Document Type: Original Paper
M.Sc.in Medical Physics, Faculty of Medicine, Tehran University of Medical Sciences, Tehran, Iran
Associate Professor, Medical Physics Dept., Faculty of Medicine, Tehran University of Medical Sciences, Tehran, Iran
M.Sc.in Medical Physics, Radiotherapy Dept., Cancer Institute, Tehran University of Medical Sciences, Tehran, Iran
Assistant Professor, Radiotherapy Dept., Cancer Institute, Tehran University of Medical Sciences, Tehran, Iran
Assistant Professor, Radiology Technology Dept., Faculty of Allied Medical Sciences, Tehran University of Medical Sciences, Tehran, Iran
Introduction: The complex geometry of breast and also lung and heart inhomogeneities near the planning target volume (PTV) result in perturbations in dose distribution. This problem can result in overdosage or underdosage in the match region of the three treatment fields. The purpose of this study is to create a homogeneous dose distribution in the match region between the supraclavicular and tangential fields, utilizing Gafchromic EBT film for dosimetry.
Material and Methods: In this study, a slab phantom was designed with lung- and heart-equivalent inhomogetenities. Our measurements were carried out using Gafchromic EBT film. Irradiations were performed using the 6 MV photon beam of a Varian 2100 Clinac linear accelerator. Three-dimensional treatment planning and dose calculations were carried out using the RT Dose Plan software. The conventional method with source-to-skin distance match and a 3D method with source-to-axis distance match under different combinations of parameters such as gantry, collimator and couch rotations as well as asymmetric fields were utilized.

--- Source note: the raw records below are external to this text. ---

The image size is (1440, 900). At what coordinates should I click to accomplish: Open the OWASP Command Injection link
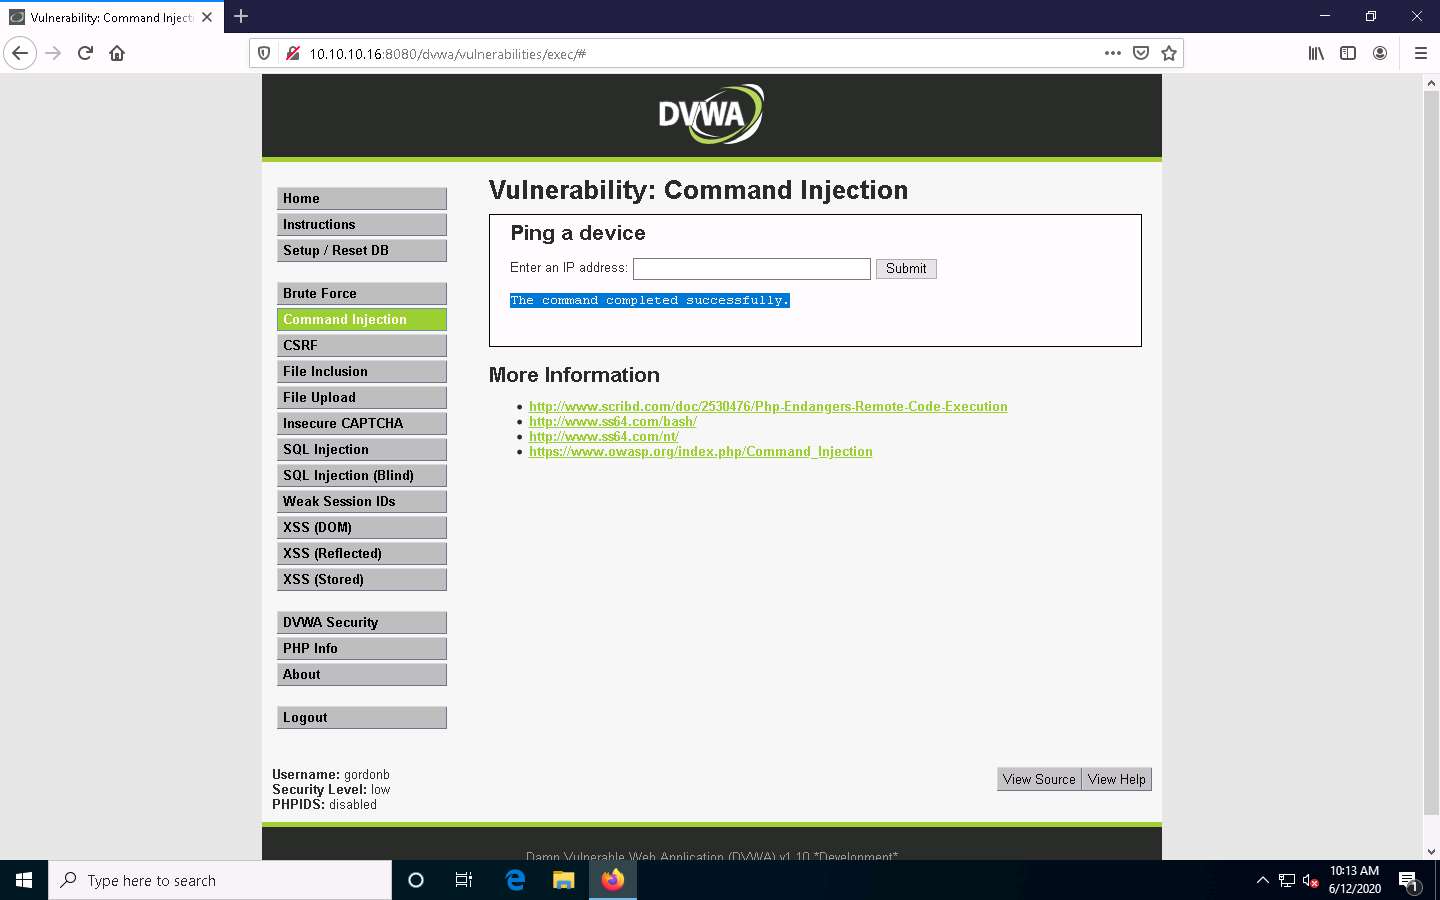[x=700, y=451]
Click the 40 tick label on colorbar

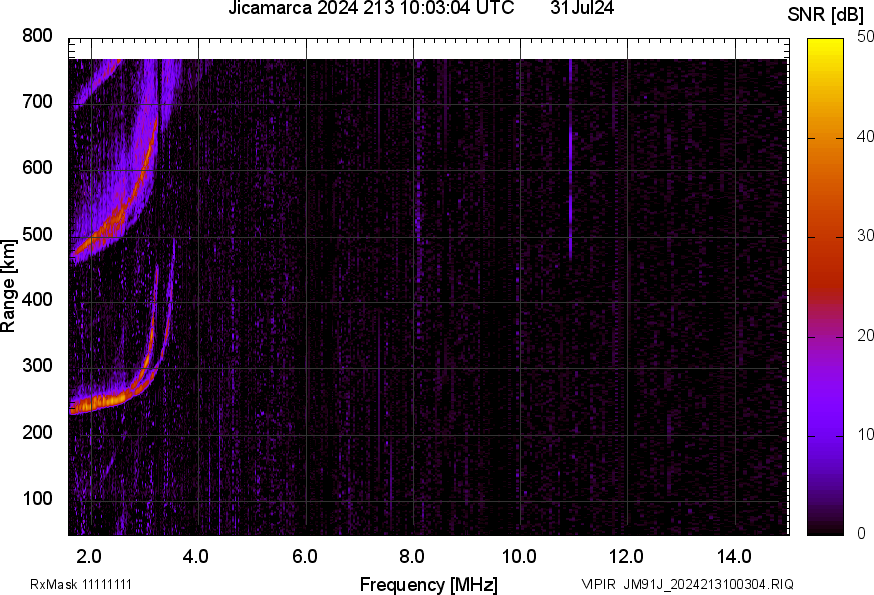856,138
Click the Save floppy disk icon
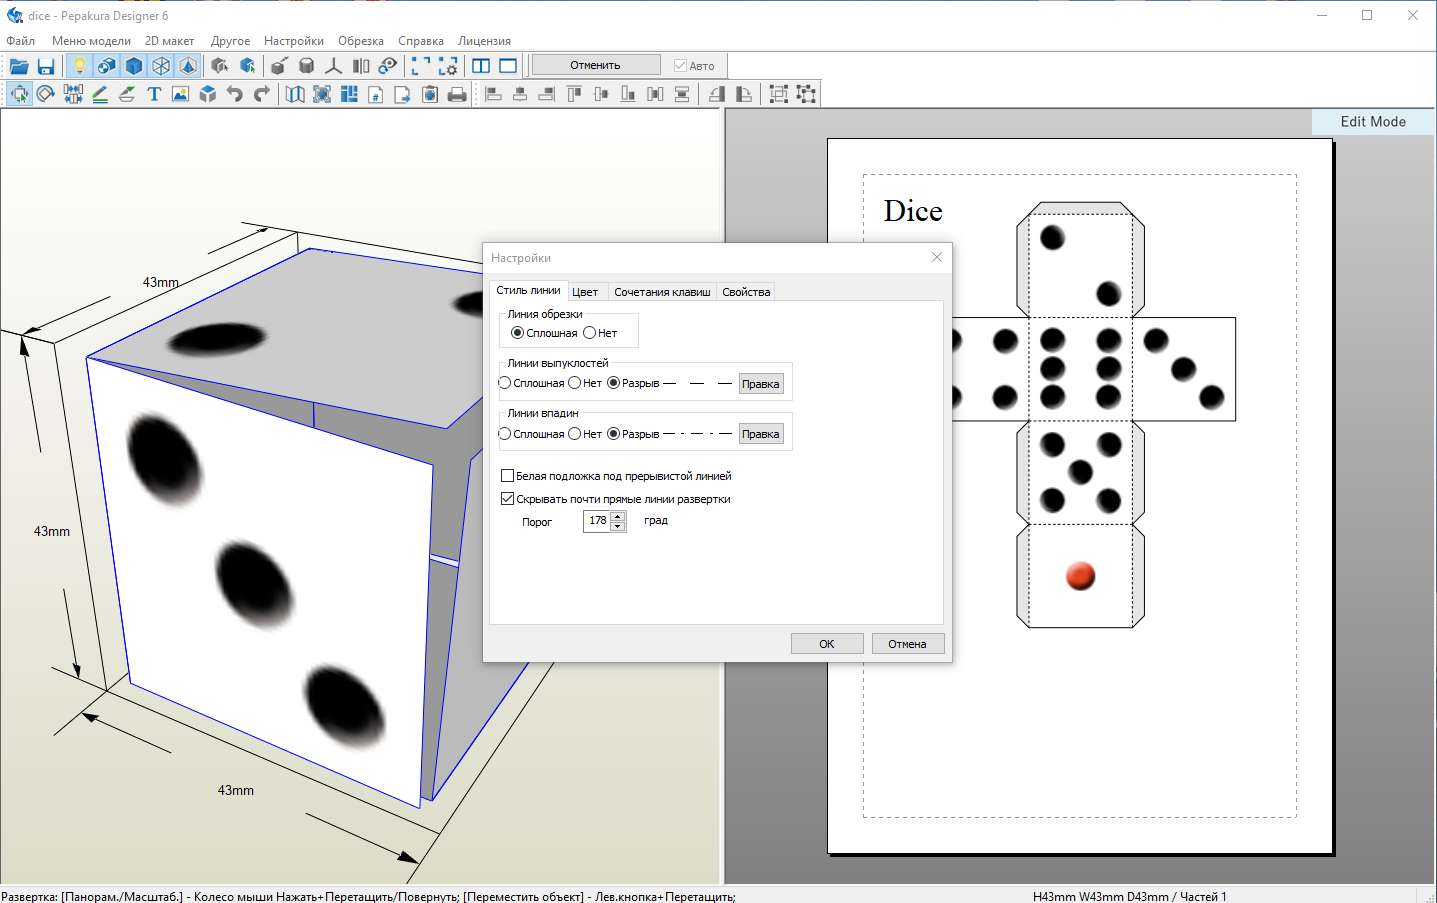 pyautogui.click(x=46, y=66)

Results: The results demonstrated differences between the 3D and conventional techniques. The best results in the match region were observed using the 3D method with asymmetric technique (maximum area of overlap = 0.43 cm2, depth of overlap = 3.55 cm, and average width of overlap = 0.75 cm).

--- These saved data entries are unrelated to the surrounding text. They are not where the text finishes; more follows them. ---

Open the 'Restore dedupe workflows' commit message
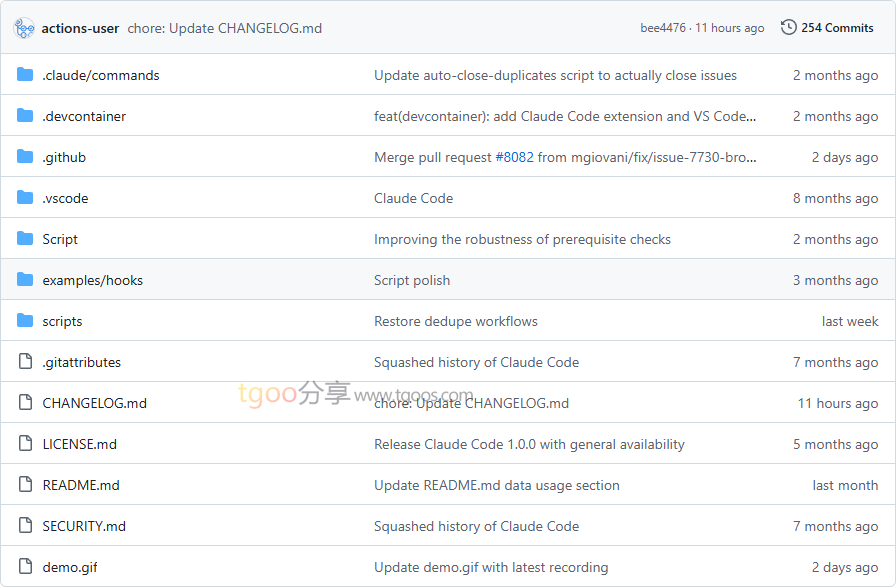The width and height of the screenshot is (896, 587). pyautogui.click(x=455, y=321)
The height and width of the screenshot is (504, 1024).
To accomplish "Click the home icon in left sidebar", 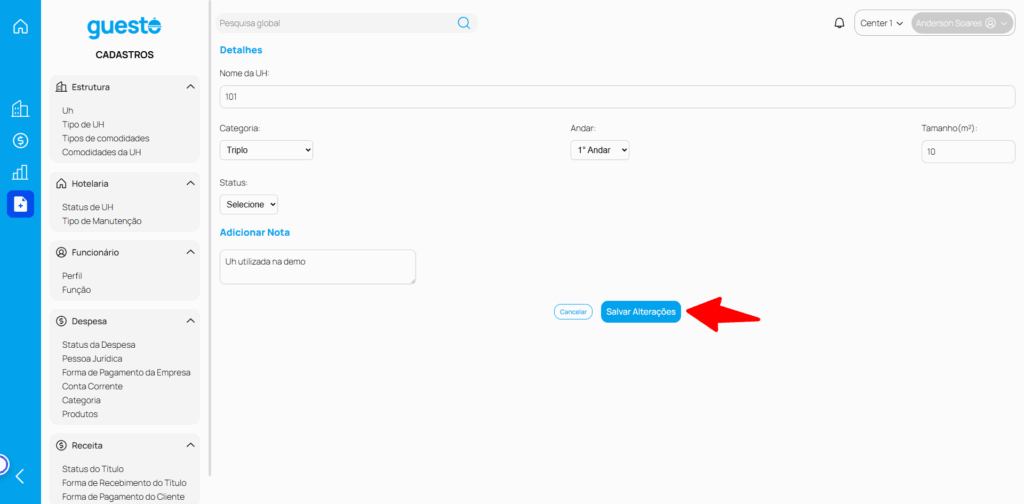I will [20, 26].
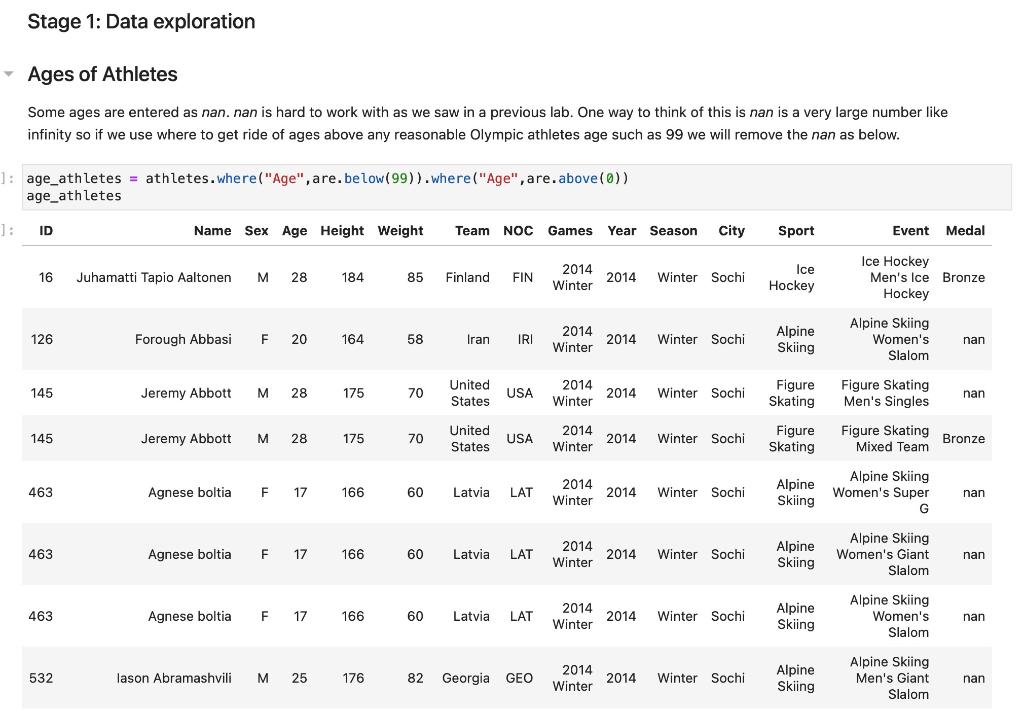The image size is (1024, 709).
Task: Click the Year column header
Action: tap(621, 230)
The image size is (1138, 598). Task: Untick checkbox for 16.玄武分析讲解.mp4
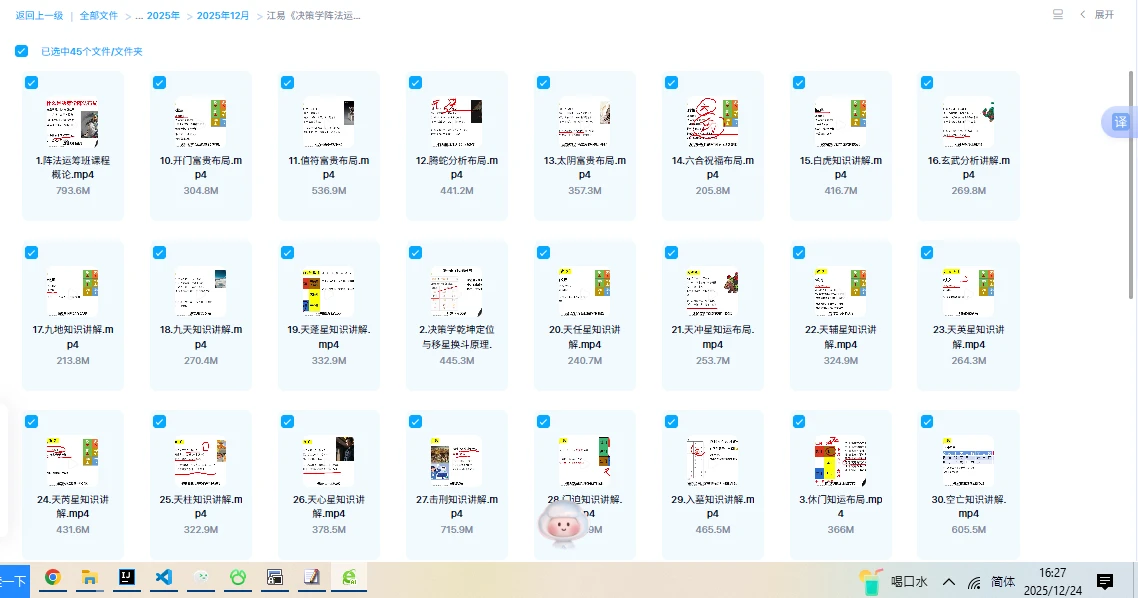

Discussion and Conclusion: This study shows that the EBT film is a suitable tool for two-dimensional distribution dosimetry and relative dose measurements. The study shows difficulties in achieving a homogenous dose distribution in the match region of supraclavicular and tangential fields and also demonstrates the effects of setup parameters on matching of treatment fields.